- _GOAL OF THE EXERCISE_
Repeat exactly the lines from the start of the records below through the line that contains "The height and width of the screenshot is (466, 620).", including both.

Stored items
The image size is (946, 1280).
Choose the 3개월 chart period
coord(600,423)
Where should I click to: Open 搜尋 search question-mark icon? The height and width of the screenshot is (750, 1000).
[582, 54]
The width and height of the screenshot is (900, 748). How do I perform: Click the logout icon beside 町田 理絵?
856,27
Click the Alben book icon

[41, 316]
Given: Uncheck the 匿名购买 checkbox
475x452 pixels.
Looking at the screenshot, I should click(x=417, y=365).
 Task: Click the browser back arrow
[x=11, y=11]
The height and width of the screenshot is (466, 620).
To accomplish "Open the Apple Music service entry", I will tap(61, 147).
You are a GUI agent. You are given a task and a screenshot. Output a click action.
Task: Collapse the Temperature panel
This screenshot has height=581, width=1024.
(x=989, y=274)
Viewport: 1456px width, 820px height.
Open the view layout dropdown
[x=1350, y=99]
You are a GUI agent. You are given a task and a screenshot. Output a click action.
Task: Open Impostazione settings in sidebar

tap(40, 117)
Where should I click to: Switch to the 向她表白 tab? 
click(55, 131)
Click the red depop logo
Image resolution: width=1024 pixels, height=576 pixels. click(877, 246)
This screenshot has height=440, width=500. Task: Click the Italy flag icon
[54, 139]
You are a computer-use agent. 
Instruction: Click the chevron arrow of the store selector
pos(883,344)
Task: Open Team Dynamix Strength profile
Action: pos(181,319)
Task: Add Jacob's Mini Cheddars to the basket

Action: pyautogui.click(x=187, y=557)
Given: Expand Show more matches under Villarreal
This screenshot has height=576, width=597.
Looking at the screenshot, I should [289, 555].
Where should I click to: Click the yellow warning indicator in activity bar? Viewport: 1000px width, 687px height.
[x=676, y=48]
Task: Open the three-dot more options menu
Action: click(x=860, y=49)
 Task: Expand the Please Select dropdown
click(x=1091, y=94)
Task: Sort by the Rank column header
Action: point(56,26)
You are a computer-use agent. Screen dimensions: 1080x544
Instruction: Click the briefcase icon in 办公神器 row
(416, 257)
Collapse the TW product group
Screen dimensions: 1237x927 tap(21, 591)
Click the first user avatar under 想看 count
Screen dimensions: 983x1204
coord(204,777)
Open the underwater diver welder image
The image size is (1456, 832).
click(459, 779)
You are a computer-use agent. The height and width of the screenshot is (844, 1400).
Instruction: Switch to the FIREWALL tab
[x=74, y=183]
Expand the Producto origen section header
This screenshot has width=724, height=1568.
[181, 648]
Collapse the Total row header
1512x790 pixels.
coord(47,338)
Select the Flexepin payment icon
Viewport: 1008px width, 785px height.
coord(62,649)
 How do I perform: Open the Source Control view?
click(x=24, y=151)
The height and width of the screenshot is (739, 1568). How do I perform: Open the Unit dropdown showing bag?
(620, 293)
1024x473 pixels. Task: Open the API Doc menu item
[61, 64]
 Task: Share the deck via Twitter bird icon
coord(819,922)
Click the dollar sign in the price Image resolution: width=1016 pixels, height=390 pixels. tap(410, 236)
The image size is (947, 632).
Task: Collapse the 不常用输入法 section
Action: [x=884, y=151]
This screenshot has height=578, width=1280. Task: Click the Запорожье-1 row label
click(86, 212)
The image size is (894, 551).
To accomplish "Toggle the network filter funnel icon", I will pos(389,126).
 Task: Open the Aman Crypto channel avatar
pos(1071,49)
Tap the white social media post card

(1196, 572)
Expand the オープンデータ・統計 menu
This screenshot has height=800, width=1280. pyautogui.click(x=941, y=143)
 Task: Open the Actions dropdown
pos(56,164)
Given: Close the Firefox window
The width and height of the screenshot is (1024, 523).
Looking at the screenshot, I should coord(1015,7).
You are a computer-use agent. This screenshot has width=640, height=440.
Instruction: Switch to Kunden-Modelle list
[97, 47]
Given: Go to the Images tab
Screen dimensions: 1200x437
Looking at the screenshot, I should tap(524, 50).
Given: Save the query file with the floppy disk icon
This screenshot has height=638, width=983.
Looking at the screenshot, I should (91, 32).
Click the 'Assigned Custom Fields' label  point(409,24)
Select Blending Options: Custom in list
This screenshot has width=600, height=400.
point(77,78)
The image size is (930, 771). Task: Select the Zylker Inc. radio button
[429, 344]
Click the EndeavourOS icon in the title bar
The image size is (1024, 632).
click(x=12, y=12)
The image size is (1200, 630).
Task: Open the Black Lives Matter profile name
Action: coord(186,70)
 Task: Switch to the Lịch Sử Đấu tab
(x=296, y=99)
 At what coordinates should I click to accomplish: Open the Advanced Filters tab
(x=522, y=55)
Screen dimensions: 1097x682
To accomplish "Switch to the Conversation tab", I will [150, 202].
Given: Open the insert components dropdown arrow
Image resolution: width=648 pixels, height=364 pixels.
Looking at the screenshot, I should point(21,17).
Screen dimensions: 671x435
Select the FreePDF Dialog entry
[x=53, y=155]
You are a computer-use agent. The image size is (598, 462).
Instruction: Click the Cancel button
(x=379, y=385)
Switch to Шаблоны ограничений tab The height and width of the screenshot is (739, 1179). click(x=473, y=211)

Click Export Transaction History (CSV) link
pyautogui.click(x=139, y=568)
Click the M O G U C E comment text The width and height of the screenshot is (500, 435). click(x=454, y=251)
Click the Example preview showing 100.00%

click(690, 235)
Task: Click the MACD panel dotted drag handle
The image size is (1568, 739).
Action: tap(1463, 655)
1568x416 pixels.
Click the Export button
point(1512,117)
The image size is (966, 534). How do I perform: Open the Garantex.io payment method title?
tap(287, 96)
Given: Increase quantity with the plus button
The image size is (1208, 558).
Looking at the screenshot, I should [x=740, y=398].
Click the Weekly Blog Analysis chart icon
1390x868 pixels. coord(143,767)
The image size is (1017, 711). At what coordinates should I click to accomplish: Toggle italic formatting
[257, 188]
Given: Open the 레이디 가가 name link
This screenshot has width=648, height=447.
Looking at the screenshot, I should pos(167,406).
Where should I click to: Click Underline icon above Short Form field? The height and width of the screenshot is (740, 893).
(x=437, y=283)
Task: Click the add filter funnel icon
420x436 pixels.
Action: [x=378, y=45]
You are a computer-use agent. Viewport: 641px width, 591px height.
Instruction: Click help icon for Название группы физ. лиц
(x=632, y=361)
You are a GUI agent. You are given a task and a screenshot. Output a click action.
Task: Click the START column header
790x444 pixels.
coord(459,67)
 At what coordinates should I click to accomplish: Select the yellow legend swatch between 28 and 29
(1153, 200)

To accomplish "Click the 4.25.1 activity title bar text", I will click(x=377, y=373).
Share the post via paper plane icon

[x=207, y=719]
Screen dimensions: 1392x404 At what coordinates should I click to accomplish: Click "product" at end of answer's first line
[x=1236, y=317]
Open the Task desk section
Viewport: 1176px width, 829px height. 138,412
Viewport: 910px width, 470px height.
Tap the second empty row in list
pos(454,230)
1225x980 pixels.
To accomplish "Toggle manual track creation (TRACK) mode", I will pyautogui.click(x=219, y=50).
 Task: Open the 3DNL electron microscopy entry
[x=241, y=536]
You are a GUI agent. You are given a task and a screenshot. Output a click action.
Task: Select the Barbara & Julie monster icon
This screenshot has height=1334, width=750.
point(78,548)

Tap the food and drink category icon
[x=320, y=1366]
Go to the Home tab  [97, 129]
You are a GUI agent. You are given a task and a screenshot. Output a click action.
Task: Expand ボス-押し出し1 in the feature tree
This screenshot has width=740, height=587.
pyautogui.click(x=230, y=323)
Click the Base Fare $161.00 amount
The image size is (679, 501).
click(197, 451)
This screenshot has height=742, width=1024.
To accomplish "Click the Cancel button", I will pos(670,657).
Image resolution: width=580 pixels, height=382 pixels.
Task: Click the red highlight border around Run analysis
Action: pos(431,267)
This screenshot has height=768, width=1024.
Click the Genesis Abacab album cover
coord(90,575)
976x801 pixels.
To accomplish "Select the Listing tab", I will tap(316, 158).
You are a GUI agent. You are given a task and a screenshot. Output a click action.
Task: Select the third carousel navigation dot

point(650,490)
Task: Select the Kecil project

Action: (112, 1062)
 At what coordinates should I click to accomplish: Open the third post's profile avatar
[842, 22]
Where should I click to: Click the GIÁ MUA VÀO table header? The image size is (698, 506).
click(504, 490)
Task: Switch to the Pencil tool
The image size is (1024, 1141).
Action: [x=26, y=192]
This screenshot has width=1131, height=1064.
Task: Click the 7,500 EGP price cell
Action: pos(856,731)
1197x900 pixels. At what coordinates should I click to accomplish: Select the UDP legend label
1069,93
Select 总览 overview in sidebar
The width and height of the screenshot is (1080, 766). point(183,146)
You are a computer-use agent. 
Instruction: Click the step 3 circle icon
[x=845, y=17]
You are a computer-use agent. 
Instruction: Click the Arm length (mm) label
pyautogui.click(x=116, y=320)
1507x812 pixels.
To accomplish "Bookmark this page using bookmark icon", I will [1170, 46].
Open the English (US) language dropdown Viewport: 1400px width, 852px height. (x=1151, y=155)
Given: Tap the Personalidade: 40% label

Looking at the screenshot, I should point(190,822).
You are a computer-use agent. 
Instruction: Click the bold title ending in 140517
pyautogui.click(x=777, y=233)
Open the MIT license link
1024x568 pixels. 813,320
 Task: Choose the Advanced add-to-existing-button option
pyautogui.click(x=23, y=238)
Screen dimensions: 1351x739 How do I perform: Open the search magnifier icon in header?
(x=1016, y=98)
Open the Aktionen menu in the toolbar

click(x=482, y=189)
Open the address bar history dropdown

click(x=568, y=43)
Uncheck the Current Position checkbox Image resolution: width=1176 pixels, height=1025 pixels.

- _SOLUTION FOR THIS TASK_
The image size is (946, 1280).
Choose the 3개월 chart period
coord(600,423)
Where should I click to: Open 搜尋 search question-mark icon? The height and width of the screenshot is (750, 1000).
[582, 54]
The width and height of the screenshot is (900, 748). How do I perform: Click the logout icon beside 町田 理絵?
856,27
Click the Alben book icon

[41, 316]
Given: Uncheck the 匿名购买 checkbox
475x452 pixels.
Looking at the screenshot, I should click(x=417, y=365).
 Task: Click the browser back arrow
[x=11, y=11]
The height and width of the screenshot is (466, 620).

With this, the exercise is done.